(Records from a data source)
◇ ◇ ◇

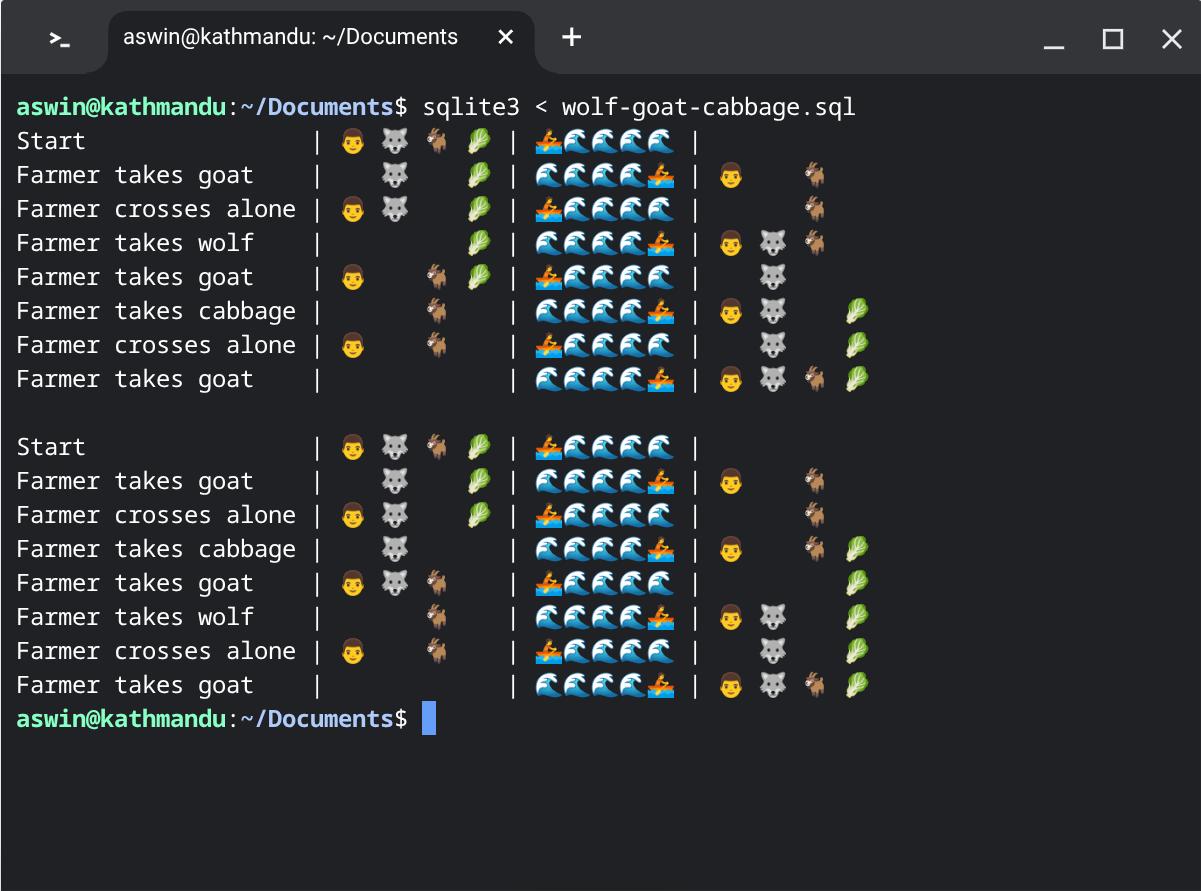Maximize the terminal window
This screenshot has width=1201, height=891.
tap(1112, 39)
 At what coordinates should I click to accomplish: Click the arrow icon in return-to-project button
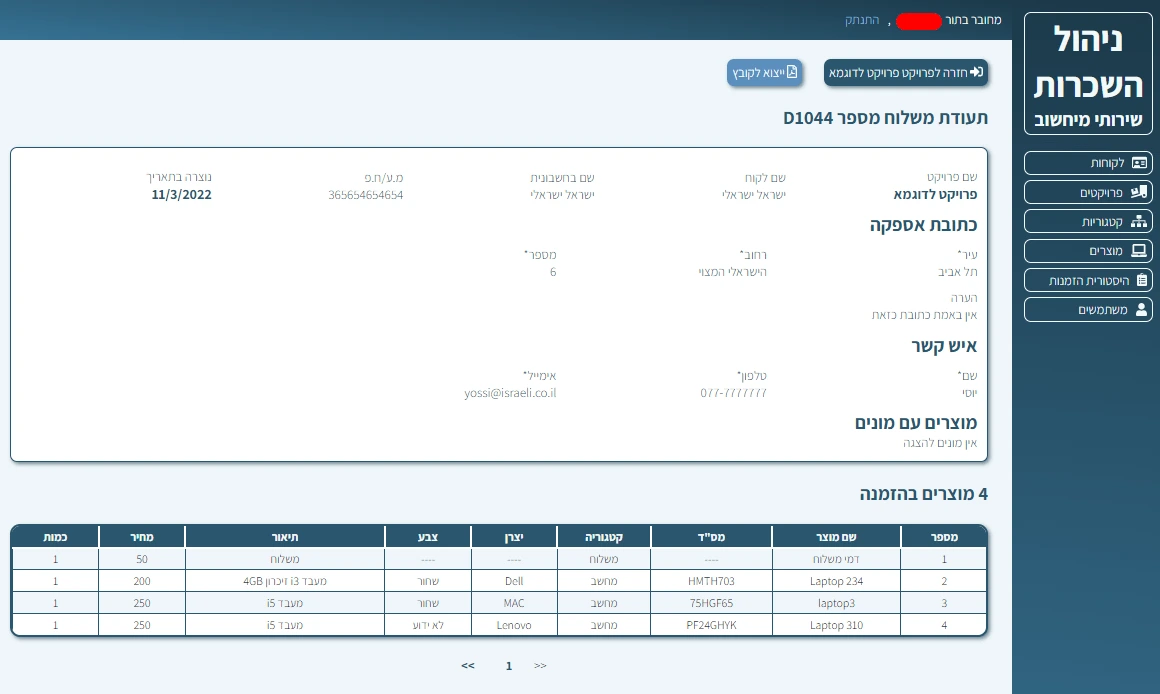(977, 72)
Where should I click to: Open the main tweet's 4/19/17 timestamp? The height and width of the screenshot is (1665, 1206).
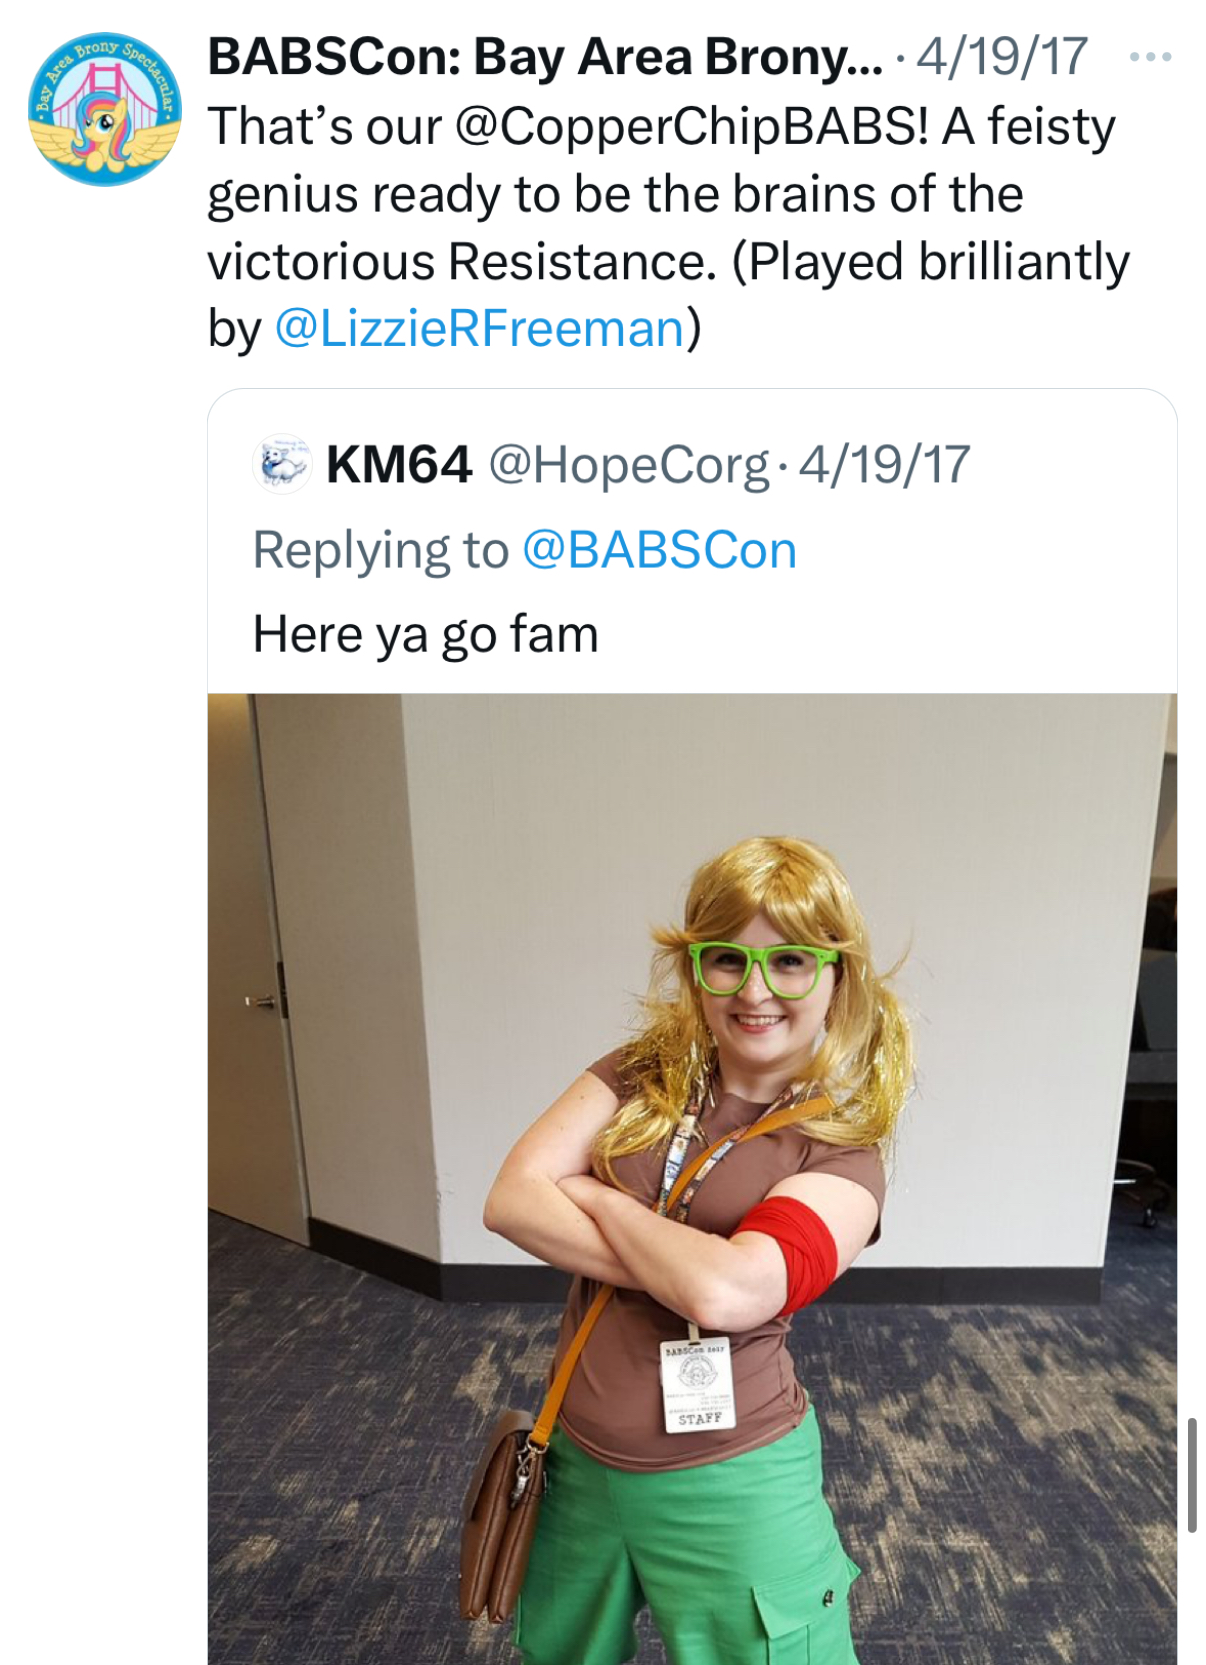tap(1002, 57)
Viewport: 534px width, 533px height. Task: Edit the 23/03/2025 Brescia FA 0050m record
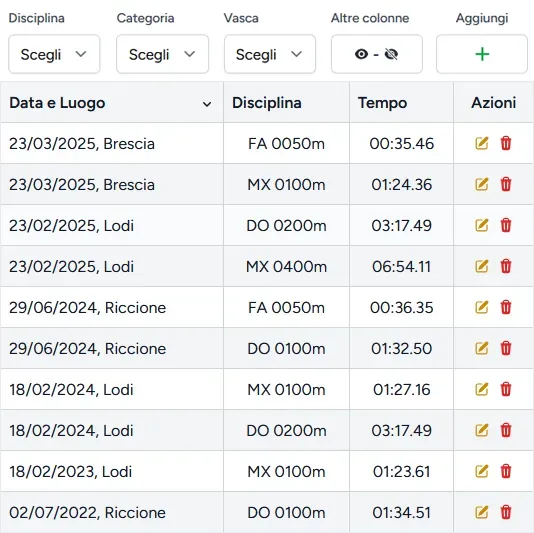click(482, 143)
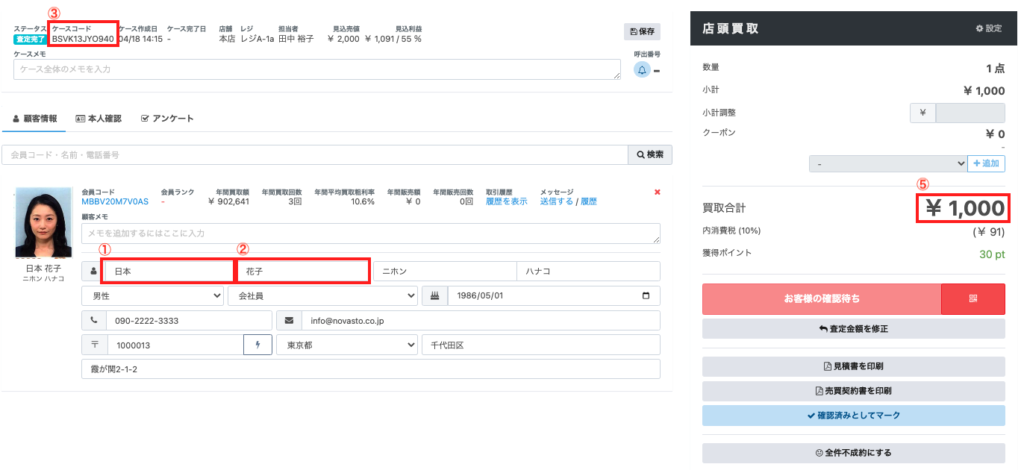
Task: Switch to the 本人確認 tab
Action: 98,119
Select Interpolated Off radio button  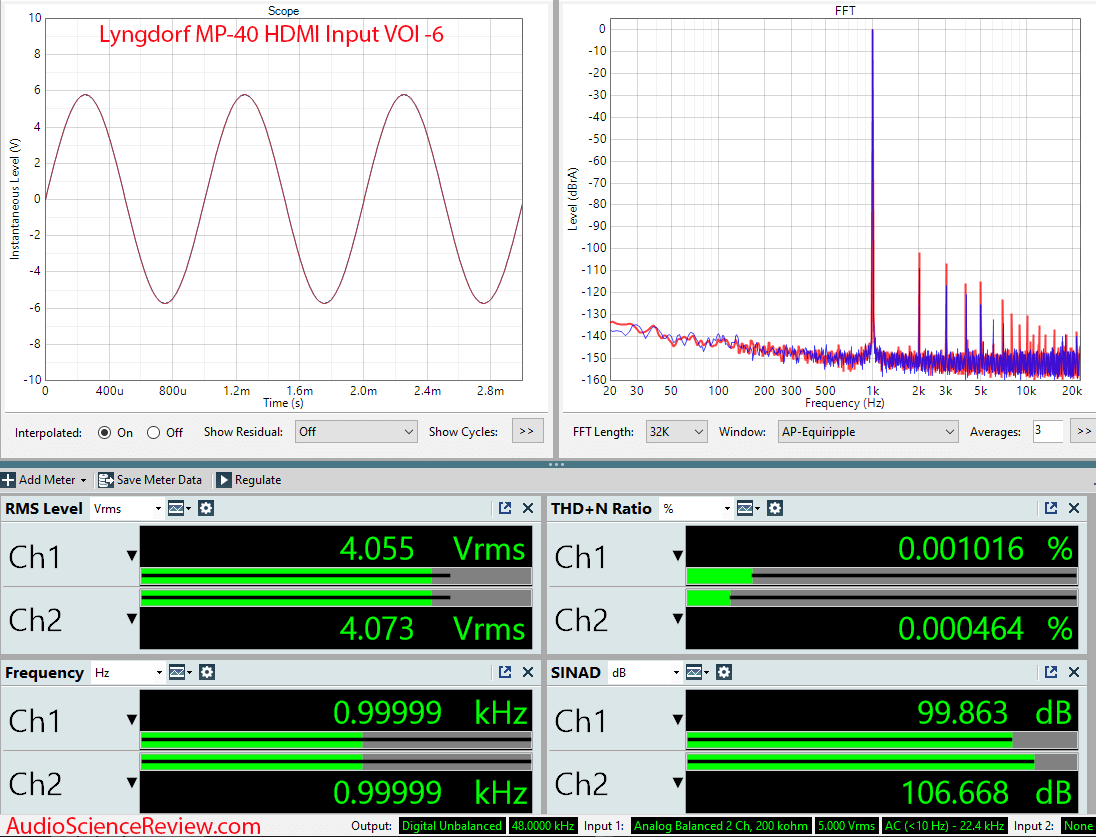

◇ ◇ ◇

● **WHAT IS EXPECTED**
Excluding pictures, copy exactly the lines from the line containing "Viewport: 534px width, 533px" through the last line of the data, inclusive.

● **YOUR RESPONSE**
Viewport: 534px width, 533px height. Task: Edit the 23/03/2025 Brescia FA 0050m record
click(482, 143)
Task: Switch to the 本人確認 tab
Action: 98,119
Select Interpolated Off radio button  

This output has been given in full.